● **Instructions to follow**:
Your answer should be only the lines below from the one with "Navigate to the" to the one with "Given: Click the dialog", repeated exactly, ends included.

(Stored dataset items)
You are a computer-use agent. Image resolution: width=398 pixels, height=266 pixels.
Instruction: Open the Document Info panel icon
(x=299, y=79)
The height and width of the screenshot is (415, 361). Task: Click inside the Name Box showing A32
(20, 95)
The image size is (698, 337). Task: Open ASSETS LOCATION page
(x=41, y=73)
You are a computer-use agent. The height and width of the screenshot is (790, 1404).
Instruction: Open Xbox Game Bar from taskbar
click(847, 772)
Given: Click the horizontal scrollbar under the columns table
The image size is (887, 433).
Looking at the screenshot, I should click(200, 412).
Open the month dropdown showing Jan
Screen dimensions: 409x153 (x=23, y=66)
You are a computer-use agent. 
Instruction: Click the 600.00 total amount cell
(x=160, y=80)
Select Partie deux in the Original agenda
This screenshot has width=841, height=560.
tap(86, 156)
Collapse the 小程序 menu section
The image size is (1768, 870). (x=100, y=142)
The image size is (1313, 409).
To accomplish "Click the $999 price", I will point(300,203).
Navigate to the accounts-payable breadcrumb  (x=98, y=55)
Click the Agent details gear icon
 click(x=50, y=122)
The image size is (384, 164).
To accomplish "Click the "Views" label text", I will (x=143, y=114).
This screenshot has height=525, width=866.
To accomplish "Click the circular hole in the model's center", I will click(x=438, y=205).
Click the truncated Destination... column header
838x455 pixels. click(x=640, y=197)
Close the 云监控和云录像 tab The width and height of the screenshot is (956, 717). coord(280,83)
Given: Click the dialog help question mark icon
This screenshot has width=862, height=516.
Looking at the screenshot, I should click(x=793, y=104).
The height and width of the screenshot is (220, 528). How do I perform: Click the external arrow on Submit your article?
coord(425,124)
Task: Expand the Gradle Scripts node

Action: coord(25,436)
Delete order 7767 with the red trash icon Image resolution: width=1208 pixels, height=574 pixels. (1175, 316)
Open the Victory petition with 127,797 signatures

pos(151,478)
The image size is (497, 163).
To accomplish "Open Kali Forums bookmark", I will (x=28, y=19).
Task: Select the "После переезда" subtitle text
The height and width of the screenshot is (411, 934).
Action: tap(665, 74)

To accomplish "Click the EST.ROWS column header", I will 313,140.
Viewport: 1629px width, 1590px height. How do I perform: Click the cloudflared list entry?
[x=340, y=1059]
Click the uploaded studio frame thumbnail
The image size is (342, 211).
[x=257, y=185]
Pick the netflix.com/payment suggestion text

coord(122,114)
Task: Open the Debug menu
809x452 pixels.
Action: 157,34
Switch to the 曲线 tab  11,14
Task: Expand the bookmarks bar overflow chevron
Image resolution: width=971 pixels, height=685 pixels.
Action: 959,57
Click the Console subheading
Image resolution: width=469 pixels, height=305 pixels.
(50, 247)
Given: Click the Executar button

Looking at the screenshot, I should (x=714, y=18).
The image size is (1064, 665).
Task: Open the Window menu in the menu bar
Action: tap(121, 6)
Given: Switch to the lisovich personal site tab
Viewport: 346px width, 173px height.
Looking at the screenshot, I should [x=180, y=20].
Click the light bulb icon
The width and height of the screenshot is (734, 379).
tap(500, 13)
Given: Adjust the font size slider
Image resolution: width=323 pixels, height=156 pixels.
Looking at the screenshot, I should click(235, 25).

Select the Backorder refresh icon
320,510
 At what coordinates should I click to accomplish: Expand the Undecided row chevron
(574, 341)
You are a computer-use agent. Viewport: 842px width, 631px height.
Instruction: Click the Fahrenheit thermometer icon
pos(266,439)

● **Answer to this exercise**:
Navigate to the accounts-payable breadcrumb  (x=98, y=55)
Click the Agent details gear icon
 click(x=50, y=122)
The image size is (384, 164).
To accomplish "Click the "Views" label text", I will (x=143, y=114).
This screenshot has height=525, width=866.
To accomplish "Click the circular hole in the model's center", I will click(x=438, y=205).
Click the truncated Destination... column header
838x455 pixels. click(x=640, y=197)
Close the 云监控和云录像 tab The width and height of the screenshot is (956, 717). coord(280,83)
Given: Click the dialog help question mark icon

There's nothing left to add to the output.